The bundled payment will cover all Part A and B services (e.g., physician services, inpatient hospital services, inpatient rehabilitation facility, skilled nursing facility, outpatient services, clinical laboratory services, durable medical equipment, and Part B drugs, et. al.) provided beginning with hospital admission through 90 days following discharge.

Similar to the Bundled Payments for Care Improvement (BPCI) initiative, a target cost will be set based on expected spending and historical spending with a 2% discount.  While providers will be paid through the normal fee-for-service system during the year, they will be paid, or have to pay back Medicare, after a reconciliation process that occurs annually where each provider’s actual spending will be compared to the target cost.  Further, the proposed model will allow for certain Medicare waivers such as the three-day inpatient hospital stay for skilled nursing facility admissions, physician visits to beneficiary homes via telehealth technology, and payment for certain types of physician-directed home visits for non-homebound beneficiaries.

Hospitals that are required to participate include all IPPS hospitals in 75 randomly selected geographic areas, with the exception of those who are currently implementing similar orthopedic bundles under CMMI’s existing bundled payment pilot, BPCI Models 1, 2 and 4 who were given an exception from participating in the CCJR.

The CCJR model is proposed to last five years, starting in 2016, with a target cost rebasing adjustment made annually.  Comments on the proposed mandatory model are due September 8, 2015.

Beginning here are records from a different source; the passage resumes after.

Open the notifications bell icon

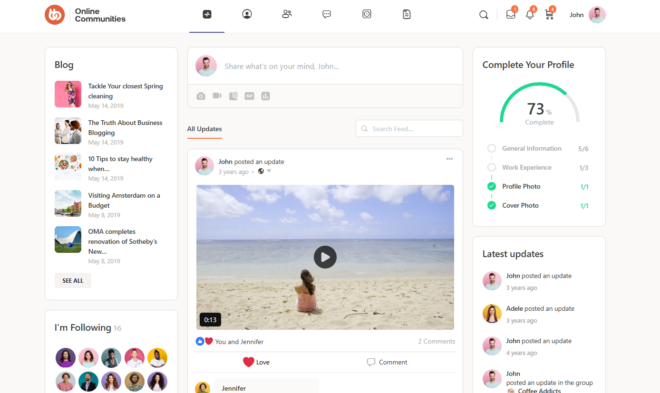point(530,15)
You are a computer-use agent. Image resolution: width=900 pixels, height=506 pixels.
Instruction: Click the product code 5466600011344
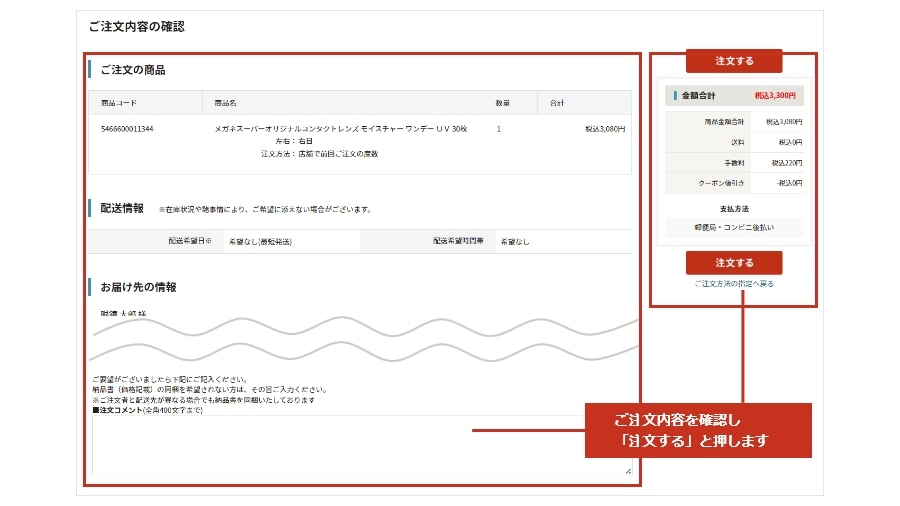127,129
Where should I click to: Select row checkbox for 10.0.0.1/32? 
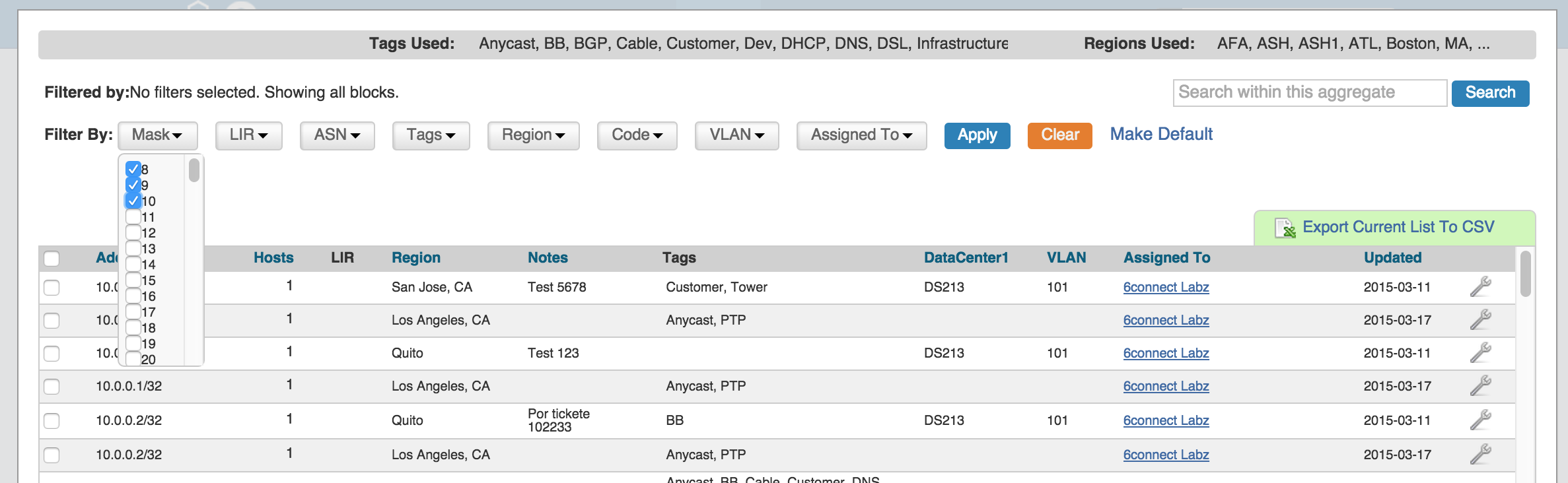pyautogui.click(x=52, y=387)
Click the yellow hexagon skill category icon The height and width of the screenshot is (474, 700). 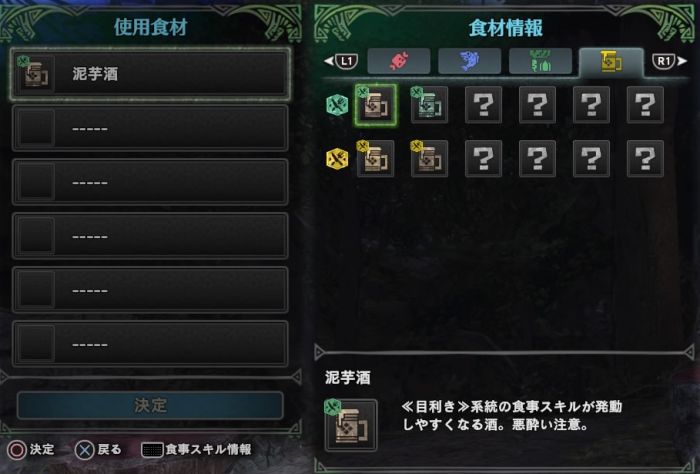point(337,159)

What’s Next and Take Aways

Until now, with a few exceptions, such as the Prior Authorization of Power Mobility Devices (PMD) Demonstration (which was not implemented using Section 3021 of the Affordable Care Act), none of the major delivery reform pilots have been mandatory.  The reason for this shift is rooted in the statutory mandate under Section 3021, which established CMMI and the authority of the Secretary of Health and Human Services to scale successful delivery reforms.  In the law, the Secretary is given the authority to scale certain delivery reform models once: 1) they are certified by the CMS Office of the Actuary to lower costs; and 2) they generate enough evidence to show that quality has been maintained, if not improved, for Medicare beneficiaries.

To meet these two criteria, it will be necessary to scale APMs such that there are enough participating providers and beneficiaries to pass muster with the CMS Actuary and HHS Assistant Secretary for Planning and Evaluation.  Thus, the natural evolution for the Obama Administration is to scale various APMs that have shown some promise and would benefit from larger participation to increase the statistical strength of a potential nationwide and permanent change to the Medicare payment system.

For some providers who have already participated in at least one of the approximately two dozen models administered by CMMI, this news will validate, to a certain extent, their early investment and engagement with the federal government’s efforts to reign in health care spending.  For example, some providers chose to become early adopters and engage in CMMI models with the hope of being exempt from mandatory models such as the CCJR model. Additionally, early adopters have already invested in much of the infrastructure that is necessary for care redesign and have been able to fine-tune their processes over the past few years.

While future APM scaling announcements are a certainty, not all of them are likely to be mandatory.  For example, the Pioneer ACO model (the first scaling announcement) was recently opened up for additional applicants for the first time since its inception in 2011.  The key for stakeholders moving forward will be to actively engage policymakers and their own internal decision-makers to be as prepared as possible for the new reality, that is, a much more aggressive version of delivery system reform.